I did clean up the wiring in the power/HT section & the OT primaries/secondaries. Man - talk about spaghetti! Ridiculously long runs in the AC & B+ lines, OT primaries untwisted & bundled with the OT B+, heater secondaries untwisted, etc. Also the folks who assembled the thing seem to think more solder = better. I'm sure I sucked out enough to build another amp just in the half dozen connections I re-did. After tidying things up the noise floor seems to be a bit lower, and it certainly looks more civilized in there.

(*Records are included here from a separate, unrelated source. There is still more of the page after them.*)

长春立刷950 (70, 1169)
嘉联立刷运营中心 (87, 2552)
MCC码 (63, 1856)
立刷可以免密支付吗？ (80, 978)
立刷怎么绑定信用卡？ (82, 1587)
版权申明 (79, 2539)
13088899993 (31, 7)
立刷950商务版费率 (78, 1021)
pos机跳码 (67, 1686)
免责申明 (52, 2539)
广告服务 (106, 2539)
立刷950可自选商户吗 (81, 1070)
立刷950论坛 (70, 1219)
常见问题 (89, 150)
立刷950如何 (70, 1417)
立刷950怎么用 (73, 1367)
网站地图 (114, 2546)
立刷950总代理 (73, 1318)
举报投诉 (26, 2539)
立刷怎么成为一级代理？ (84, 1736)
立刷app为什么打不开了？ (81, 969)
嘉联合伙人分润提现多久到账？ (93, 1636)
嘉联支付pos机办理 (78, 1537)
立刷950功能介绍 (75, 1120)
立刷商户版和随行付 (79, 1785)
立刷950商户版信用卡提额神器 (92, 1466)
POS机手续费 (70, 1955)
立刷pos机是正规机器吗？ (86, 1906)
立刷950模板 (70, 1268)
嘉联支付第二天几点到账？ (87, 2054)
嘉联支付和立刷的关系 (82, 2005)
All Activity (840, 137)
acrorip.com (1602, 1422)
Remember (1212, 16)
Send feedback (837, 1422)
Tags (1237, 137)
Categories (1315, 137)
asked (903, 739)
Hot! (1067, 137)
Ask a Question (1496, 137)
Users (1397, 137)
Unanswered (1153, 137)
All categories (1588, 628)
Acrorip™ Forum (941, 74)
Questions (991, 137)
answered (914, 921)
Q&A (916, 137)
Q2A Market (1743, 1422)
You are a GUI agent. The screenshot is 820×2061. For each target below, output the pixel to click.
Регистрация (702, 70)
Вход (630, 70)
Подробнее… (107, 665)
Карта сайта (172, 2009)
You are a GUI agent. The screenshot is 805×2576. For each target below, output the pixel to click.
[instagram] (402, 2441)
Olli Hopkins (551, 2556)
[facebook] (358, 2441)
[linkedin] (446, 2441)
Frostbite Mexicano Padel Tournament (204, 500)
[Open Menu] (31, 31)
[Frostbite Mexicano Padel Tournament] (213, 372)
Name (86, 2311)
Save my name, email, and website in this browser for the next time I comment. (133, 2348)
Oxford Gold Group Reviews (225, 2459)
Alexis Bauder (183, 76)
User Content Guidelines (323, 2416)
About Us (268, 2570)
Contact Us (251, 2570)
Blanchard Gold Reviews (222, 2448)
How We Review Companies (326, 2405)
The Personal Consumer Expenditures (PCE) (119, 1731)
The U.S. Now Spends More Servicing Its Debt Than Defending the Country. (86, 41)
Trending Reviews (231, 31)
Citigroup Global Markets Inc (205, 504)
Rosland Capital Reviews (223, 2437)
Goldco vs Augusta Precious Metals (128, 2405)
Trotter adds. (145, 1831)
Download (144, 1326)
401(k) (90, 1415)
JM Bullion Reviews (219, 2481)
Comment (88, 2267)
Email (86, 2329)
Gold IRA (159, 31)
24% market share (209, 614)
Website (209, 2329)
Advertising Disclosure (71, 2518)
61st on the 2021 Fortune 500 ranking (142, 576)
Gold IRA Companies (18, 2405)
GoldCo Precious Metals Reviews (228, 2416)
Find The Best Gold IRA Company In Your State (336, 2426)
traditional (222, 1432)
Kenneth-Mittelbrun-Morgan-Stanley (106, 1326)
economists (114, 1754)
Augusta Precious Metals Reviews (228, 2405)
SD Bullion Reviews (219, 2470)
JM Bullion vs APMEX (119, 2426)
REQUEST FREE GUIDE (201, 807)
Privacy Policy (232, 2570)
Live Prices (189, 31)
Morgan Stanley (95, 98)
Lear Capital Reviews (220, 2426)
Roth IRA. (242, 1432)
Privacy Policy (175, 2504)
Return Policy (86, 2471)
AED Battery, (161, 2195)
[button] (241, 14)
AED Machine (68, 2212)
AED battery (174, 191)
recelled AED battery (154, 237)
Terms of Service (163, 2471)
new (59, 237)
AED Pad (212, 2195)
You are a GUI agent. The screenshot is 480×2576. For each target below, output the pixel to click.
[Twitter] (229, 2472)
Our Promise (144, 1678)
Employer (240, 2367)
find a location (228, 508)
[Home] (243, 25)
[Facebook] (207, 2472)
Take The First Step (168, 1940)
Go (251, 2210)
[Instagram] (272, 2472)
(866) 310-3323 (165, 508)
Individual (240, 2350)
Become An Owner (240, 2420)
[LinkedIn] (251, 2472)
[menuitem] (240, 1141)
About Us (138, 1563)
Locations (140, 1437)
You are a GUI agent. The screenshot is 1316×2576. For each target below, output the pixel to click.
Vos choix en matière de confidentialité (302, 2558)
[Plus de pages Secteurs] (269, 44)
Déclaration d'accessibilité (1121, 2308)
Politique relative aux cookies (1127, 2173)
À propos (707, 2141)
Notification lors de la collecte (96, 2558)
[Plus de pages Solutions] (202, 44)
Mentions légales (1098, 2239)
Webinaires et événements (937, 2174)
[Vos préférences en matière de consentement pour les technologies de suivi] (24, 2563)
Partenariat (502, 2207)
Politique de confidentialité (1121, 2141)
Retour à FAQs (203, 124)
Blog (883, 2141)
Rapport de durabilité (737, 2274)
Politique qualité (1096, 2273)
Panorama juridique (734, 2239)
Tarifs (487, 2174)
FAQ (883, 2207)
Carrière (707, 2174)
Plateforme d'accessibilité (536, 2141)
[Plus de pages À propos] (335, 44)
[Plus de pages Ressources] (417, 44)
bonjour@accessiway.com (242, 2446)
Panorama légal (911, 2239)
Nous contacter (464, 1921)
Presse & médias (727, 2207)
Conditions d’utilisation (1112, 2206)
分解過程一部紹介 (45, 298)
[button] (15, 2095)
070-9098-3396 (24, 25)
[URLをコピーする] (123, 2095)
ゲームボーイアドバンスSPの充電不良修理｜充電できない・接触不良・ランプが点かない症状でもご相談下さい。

They also used a common ground for the pre-amp & power amp, which I don't personally like. I prefer to have a separate pre-amp ground on the opposite end of the chassis. In the amps I've built that seems to help with noise/hum. Not sure if I can easily change that. They also grounded the AC to the same ground point as everything else, and that I'm definately going to change. I thought it was a North American standard to have a separate ground point for the incoming AC?

Thanks,
Kirb


----------



## Greg Ellis (Oct 1, 2007)

I'd love to see some before and after shots, or even just "afters", if you feel up to it.


----------



## Emohawk (Feb 3, 2006)

I don't have a before, but here's an after. There was so much wiring on the left that you couldn't see the chassis underneath. Looking at the scrap on my desk that I cut out, I'd say it's 4-5 feet of wire hacked out. I could probably shorten the orange/yellow for the PT primaries too. Don't know why I didn't do that... It's done now!


----------